━━━ TEXT PROVIDED ━━━
The description of the partnership laid out by the two firms appears to be based on negotiations to close a transaction because of shareholder and management pressure and not one based on a careful weighing of the long term benefits of taking over nearly 30% of the US search market. If the execution of the new agreement meets even modest resistance within one or both of the companies or is challenged by the federal government, it is likely to be stillborn.

Here are the details:

The term of the agreement is 10 years;

Microsoft will acquire an exclusive 10 year license to Yahoo!’s core search technologies, and Microsoft will have the ability to integrate Yahoo! search technologies into its existing Web search platforms;

Microsoft’s Bing will be the exclusive algorithmic search and paid search platform for Yahoo! sites. Yahoo! will continue to use its technology and data in other areas of its business such as enhancing display advertising technology;

Yahoo! will become the exclusive worldwide relationship sales force for both companies’ premium search advertisers. Self-serve advertising for both companies will be fulfilled by Microsoft’s AdCenter platform, and prices for all search ads will continue to be set by AdCenter’s automated auction process;

Each company will maintain its own separate display advertising business and sales force;

Yahoo! will innovate and “own” the user experience on Yahoo! properties, including the user experience for search, even though it will be powered by Microsoft technology;

Microsoft will compensate Yahoo! through a revenue sharing agreement on traffic generated on Yahoo!’s network of both owned and operated (O&O) and affiliate sites;

Microsoft will pay traffic acquisition costs (TAC) to Yahoo! at an initial rate of 88 percent of search revenue generated on Yahoo!’s O&O sites during the first five years of the agreement; and

Yahoo! will continue to syndicate its existing search affiliate partnerships.
━━━
— TASKS FOR THIS EXERCISE —
(1) In the text on the Microsoft and Yahoo! search deal, how long is the term of the agreement?
(2) Rewrite the stretch of the Microsoft and Yahoo! deal text from "Yahoo! will innovate" through "search affiliate partnerships.", substituting "85 percent" for "88 percent".
━━━ STORED RECORDS ━━━
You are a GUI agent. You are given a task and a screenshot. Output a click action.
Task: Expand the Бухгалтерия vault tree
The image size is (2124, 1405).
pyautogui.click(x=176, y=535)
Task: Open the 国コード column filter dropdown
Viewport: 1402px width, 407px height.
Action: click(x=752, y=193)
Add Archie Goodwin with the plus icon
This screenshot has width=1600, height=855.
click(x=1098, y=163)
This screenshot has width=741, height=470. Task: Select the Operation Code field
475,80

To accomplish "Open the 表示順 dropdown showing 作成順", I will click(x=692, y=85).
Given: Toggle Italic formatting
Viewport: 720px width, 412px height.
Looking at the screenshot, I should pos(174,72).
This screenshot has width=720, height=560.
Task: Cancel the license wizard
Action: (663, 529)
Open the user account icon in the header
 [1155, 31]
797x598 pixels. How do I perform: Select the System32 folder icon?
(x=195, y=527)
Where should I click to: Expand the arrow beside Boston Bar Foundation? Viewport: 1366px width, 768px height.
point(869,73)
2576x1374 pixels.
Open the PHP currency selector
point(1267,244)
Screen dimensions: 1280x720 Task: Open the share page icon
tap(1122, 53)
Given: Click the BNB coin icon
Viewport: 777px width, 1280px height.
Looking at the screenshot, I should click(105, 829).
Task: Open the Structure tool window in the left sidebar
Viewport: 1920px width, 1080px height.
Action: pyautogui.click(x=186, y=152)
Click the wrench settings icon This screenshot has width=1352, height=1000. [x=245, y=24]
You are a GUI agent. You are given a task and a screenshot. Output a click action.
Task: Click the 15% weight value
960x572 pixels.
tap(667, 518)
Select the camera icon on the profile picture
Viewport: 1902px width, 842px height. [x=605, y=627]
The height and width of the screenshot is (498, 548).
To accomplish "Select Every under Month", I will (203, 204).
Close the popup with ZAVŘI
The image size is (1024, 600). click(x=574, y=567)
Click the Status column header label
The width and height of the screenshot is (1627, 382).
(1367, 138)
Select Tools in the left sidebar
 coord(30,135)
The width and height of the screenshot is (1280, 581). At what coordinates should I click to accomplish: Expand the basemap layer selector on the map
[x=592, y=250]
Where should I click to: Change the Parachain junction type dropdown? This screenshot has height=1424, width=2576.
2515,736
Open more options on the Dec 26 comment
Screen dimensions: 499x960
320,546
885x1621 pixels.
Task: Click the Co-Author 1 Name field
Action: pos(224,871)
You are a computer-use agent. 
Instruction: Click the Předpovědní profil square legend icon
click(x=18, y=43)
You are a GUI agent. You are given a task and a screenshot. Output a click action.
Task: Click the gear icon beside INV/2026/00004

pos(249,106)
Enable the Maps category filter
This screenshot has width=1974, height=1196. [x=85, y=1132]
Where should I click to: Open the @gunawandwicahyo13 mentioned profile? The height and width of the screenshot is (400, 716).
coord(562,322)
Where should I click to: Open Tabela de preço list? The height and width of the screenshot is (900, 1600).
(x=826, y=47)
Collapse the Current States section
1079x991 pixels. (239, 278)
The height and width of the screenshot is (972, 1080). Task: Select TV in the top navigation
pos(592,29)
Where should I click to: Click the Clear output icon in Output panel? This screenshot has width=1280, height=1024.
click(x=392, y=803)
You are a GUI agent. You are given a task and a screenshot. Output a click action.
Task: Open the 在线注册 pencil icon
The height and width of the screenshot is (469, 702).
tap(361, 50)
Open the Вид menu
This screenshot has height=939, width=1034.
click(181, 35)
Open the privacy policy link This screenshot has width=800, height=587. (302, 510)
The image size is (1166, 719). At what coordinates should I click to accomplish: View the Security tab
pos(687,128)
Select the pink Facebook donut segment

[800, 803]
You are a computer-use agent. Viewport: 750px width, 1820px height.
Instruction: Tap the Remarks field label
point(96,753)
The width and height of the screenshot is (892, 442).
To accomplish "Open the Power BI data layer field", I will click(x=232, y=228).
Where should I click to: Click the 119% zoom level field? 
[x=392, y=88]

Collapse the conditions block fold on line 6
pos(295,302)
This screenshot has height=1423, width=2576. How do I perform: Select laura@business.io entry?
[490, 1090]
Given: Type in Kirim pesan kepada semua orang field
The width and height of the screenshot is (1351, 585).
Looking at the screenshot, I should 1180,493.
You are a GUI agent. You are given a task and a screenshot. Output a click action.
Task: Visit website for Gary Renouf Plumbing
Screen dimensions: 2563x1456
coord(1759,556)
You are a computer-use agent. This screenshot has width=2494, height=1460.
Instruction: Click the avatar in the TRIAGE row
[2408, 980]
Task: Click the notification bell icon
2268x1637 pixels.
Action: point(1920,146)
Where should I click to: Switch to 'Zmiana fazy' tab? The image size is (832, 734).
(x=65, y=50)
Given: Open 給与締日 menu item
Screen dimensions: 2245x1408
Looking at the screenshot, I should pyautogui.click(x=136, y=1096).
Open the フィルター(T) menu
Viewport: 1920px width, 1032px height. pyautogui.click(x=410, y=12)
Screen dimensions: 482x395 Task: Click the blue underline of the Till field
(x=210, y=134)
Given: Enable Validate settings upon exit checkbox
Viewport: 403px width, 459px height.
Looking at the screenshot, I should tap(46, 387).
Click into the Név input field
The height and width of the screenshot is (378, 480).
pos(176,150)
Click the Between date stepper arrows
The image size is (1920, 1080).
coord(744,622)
━━━
— RESULTS OF THE TASKS —
(1) The term of the agreement is 10 years.

(2)
Yahoo! will innovate and “own” the user experience on Yahoo! properties, including the user experience for search, even though it will be powered by Microsoft technology;

Microsoft will compensate Yahoo! through a revenue sharing agreement on traffic generated on Yahoo!’s network of both owned and operated (O&O) and affiliate sites;

Microsoft will pay traffic acquisition costs (TAC) to Yahoo! at an initial rate of 85 percent of search revenue generated on Yahoo!’s O&O sites during the first five years of the agreement; and

Yahoo! will continue to syndicate its existing search affiliate partnerships.